QuoteOne problem I have with investigation in general is when the GM is not giving out enough clues or the players just can't put them together and the game stalls. I thought about having investigation scenes potentially give bennies as a reward and allow a player who is stuck spend a benny to get a clue from the GM, possibly suggesting the type of clue ('Do I find anything out about where X is hiding?), but I'm not sure if that's the right way to handle it.

And that bit is the mud not on your pants, but the whole swamp that's doing its very best to drag you back in. All that kind of talk is based on the idea that the events of the investigation (the clue-finding and the clue-content) actually move the events of play forward, i.e., that the players are investigating and actually finding things, which if they didn't, would make play stop. As I said in my post above, no, they're not doing any such thing; all that is an illusion thinly covering the crashing boring reality. In much traditional play, we fuck around in what my friend Terry calls the Panama Canal model, where you investigate and investigate in the Atlantic Ocean until the GM decides it's time to shepherd you through the Canal into the Pacific, where the planned ending or next clue is.

If that's the way one was trained, considering play that starts in the Atlantic is a little bit scary. It's creates the sensation of saying, "But but, what do we do?" and conjures up images of beginning and ending with one fight scene, and that's it. I think that's your headache.

And going by what you said four times, I know very well how to cure it. The answer is, the way to handle it is not to fuck around with "if they get enough to move forward," at all. There will be "enough," because moving forward will be a given feature of play. I am not saying to pretend the investigation is real, either. Instead, just as you said yourself, and therefore I'll piece together your own words: We play the dramatic scenes during and at the culmination of the investigation, when the players announce what their characters are doing in response to the information, whether action or interaction with other characters, where the fun is.

Instead of imagining characters jumping through your GM hoops and the players being so awed and appreciative of your mad GMing skilz, imagine the players deciding what their characters do, and doing it.

4. What I'm thinking of, is a situation in which the characters are indeed launched on an investigation and they will indeed find the bad guys. But the trouble is, if they don't investigate well, then the confrontation will be stunningly unsuccessful. I'm thinking in terms of relevant knowledge and the choices and actions the players can make on their own.

- finding not only the direct perpetrator, but the associates and networks which benefit from his crimes
- the abilities, back-story, and intentions underlying the crime

So it's definitely not whether you can find him; we'll take that as given. The question is what you'll do when you find him, and whether you have a fighting chance to bring him in. And that does depend greatly on what you do at dramatic steps during the investigation itself.

Quote6) ...

Or maybe there are no modifiers, you use the one set of difficulties currently used for unopposed rolls. The difficulty to hit someone then depends on the situation they're in, but if it's lower than the level they have in the skill they're defending with, they can use that skill level instead. If they want to boost their skill level with risk dice defensively, they can, at the risk of complications cropping up as normal.

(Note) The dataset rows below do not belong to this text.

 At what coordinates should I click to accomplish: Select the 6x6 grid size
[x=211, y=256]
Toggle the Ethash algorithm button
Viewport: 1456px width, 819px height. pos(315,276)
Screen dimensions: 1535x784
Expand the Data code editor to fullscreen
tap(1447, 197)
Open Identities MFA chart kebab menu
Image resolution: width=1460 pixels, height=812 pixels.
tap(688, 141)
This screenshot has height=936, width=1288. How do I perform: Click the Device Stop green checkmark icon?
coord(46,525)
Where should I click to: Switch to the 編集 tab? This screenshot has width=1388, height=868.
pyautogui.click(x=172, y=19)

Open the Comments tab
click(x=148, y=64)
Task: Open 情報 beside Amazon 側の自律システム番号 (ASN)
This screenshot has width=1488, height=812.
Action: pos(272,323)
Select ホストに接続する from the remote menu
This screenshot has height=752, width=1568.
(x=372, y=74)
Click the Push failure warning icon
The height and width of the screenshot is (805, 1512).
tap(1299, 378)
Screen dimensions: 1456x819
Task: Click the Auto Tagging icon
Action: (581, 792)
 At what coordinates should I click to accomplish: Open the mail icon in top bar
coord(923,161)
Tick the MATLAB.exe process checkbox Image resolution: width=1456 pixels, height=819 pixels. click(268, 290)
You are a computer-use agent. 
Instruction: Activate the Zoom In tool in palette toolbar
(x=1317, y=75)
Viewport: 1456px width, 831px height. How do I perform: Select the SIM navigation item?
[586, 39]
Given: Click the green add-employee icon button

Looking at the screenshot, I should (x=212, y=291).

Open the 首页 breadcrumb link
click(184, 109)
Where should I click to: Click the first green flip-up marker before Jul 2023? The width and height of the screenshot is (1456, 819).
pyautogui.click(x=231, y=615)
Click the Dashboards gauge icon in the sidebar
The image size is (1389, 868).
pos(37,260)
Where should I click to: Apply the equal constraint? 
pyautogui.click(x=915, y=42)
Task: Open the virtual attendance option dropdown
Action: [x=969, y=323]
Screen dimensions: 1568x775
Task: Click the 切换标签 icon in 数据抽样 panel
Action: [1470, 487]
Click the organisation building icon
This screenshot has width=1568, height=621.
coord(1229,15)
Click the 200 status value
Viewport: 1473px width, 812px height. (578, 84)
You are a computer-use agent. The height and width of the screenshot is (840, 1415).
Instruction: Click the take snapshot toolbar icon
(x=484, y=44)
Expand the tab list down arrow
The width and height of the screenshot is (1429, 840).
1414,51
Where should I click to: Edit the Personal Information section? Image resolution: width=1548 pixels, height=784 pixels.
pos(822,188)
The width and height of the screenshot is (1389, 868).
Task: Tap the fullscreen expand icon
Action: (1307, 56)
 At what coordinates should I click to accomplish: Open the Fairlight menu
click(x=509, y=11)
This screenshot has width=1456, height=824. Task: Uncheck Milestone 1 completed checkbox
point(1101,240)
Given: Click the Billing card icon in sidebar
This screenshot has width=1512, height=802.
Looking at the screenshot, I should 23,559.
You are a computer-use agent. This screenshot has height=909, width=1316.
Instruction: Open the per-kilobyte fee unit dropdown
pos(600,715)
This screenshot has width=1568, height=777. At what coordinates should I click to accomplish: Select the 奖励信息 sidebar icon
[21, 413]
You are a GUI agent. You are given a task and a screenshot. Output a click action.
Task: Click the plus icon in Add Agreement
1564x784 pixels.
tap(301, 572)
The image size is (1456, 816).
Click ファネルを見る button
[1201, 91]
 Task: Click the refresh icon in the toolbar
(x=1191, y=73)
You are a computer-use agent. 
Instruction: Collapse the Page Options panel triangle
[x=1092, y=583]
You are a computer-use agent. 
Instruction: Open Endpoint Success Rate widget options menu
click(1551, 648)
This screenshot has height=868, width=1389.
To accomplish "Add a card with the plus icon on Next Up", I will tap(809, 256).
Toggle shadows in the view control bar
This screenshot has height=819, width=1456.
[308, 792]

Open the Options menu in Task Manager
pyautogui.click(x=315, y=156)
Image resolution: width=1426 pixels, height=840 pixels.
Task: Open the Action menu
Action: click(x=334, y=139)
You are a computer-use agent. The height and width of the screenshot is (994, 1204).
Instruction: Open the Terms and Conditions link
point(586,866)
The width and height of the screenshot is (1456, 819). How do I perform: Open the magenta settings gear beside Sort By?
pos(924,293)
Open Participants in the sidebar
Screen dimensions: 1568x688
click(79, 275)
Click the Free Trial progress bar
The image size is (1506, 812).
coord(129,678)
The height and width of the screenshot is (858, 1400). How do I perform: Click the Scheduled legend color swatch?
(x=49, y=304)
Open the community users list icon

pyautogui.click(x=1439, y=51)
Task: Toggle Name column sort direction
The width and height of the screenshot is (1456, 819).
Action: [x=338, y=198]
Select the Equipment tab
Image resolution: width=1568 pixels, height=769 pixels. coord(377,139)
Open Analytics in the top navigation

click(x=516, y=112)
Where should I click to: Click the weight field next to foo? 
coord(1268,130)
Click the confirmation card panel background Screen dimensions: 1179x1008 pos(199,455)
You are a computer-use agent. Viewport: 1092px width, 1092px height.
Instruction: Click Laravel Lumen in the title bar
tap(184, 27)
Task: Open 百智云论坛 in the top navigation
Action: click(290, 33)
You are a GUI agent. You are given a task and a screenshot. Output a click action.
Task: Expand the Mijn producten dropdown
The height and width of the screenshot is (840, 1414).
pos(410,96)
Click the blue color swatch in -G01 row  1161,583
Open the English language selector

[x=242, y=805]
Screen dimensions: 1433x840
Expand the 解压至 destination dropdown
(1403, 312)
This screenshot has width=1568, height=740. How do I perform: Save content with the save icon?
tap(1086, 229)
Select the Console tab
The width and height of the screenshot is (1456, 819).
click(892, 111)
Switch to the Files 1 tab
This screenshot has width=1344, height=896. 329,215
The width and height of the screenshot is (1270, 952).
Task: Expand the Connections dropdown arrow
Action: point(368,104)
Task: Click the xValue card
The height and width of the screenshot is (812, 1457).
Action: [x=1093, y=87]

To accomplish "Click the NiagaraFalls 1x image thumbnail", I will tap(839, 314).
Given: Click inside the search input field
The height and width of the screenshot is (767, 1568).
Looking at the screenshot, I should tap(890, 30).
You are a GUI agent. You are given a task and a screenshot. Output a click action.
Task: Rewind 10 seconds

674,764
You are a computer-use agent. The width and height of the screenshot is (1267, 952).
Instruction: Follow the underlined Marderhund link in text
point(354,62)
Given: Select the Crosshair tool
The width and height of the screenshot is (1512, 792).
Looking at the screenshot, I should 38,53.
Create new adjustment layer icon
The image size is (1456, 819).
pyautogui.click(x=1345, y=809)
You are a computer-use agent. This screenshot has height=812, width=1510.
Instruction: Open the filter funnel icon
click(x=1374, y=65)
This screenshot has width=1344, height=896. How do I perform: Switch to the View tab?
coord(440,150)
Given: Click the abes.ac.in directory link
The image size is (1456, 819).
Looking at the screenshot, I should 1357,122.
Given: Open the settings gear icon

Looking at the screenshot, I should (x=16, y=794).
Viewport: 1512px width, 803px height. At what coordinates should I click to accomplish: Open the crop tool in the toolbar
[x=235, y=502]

With that last paragraph, I think you got your system! NPCs don't roll. There are no modifiers, merely difficulty which is affected by circumstances. Effectively, you can go with hit or miss as set by your skill level, theoretically, and risk dice are always an add-on if you want.

I think you should assess bennies in that context.

7. Don't let me mess you up about your own game! Complications can stay negative. I still suggest they should arrive on a 6. My rationale is simple: getting what you want, but with complications (as long as they don't undercut the success) is a lot of fun.